» **Task brief**
Using the data beneath, show every line that includes the word "computer".

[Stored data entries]
BEGIN

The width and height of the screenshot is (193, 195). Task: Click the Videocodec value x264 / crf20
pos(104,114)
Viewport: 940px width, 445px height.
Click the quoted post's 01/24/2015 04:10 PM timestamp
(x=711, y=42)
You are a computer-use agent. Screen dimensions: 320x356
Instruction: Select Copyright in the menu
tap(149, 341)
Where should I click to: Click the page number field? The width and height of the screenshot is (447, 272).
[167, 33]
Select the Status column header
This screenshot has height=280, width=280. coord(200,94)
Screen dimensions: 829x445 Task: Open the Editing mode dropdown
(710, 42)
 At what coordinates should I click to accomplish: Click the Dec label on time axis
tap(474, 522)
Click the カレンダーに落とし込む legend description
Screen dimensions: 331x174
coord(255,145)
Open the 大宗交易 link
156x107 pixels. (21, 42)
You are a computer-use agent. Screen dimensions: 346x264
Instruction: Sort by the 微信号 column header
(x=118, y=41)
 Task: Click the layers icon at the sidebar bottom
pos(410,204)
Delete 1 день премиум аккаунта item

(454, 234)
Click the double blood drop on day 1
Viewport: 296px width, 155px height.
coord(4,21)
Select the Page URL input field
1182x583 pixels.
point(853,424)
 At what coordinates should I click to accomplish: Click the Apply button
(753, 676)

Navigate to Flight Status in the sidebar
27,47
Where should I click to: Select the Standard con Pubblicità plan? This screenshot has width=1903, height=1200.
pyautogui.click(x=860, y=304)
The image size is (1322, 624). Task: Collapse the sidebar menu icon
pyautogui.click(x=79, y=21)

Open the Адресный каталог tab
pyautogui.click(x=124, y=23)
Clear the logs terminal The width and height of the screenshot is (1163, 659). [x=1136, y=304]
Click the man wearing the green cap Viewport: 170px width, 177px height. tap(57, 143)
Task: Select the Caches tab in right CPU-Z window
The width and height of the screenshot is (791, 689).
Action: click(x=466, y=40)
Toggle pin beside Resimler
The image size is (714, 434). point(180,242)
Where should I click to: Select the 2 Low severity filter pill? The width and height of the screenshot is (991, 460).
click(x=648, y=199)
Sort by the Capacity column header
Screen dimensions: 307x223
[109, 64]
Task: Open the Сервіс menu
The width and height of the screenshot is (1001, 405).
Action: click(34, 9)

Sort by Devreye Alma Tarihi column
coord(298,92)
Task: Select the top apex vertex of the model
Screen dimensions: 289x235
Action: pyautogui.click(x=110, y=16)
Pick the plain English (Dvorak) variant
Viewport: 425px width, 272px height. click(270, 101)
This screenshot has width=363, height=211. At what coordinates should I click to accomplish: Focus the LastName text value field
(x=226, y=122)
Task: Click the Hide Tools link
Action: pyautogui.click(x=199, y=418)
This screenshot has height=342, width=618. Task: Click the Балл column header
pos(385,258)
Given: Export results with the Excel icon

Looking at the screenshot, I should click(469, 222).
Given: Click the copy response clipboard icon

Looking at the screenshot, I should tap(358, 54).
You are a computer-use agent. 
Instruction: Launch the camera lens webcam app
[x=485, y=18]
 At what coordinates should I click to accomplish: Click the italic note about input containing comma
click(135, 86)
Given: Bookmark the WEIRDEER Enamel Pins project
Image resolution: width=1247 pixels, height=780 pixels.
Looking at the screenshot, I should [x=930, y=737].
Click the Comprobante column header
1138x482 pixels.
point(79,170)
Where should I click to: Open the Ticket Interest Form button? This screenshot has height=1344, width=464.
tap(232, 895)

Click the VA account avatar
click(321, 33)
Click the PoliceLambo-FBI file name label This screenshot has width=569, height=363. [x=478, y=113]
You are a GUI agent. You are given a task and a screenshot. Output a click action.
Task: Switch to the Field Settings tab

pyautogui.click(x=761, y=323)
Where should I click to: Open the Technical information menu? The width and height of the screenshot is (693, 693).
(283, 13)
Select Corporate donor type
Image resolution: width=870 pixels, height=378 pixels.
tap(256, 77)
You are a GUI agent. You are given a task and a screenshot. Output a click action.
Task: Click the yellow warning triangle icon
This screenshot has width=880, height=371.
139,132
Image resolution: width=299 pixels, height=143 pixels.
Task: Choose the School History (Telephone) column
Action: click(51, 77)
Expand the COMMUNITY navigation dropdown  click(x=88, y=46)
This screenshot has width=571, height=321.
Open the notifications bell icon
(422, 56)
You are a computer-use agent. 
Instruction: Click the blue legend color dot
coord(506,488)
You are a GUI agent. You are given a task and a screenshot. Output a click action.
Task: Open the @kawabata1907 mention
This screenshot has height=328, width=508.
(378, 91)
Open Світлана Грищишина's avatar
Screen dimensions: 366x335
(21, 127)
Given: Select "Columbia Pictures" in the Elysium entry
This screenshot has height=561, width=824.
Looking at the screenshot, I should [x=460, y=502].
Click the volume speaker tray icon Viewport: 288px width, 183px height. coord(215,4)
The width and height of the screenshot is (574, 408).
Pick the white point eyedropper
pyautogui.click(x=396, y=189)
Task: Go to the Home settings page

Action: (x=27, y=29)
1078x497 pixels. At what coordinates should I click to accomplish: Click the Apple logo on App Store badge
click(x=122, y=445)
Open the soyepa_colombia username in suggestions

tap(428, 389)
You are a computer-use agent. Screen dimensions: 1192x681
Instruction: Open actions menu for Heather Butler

END

» **Exercise solution**
You are a computer-use agent. Screen dimensions: 320x356
You are a computer-use agent. Screen dimensions: 346x264
You are a computer-use agent. 
You are a computer-use agent. 
You are a computer-use agent. Screen dimensions: 1192x681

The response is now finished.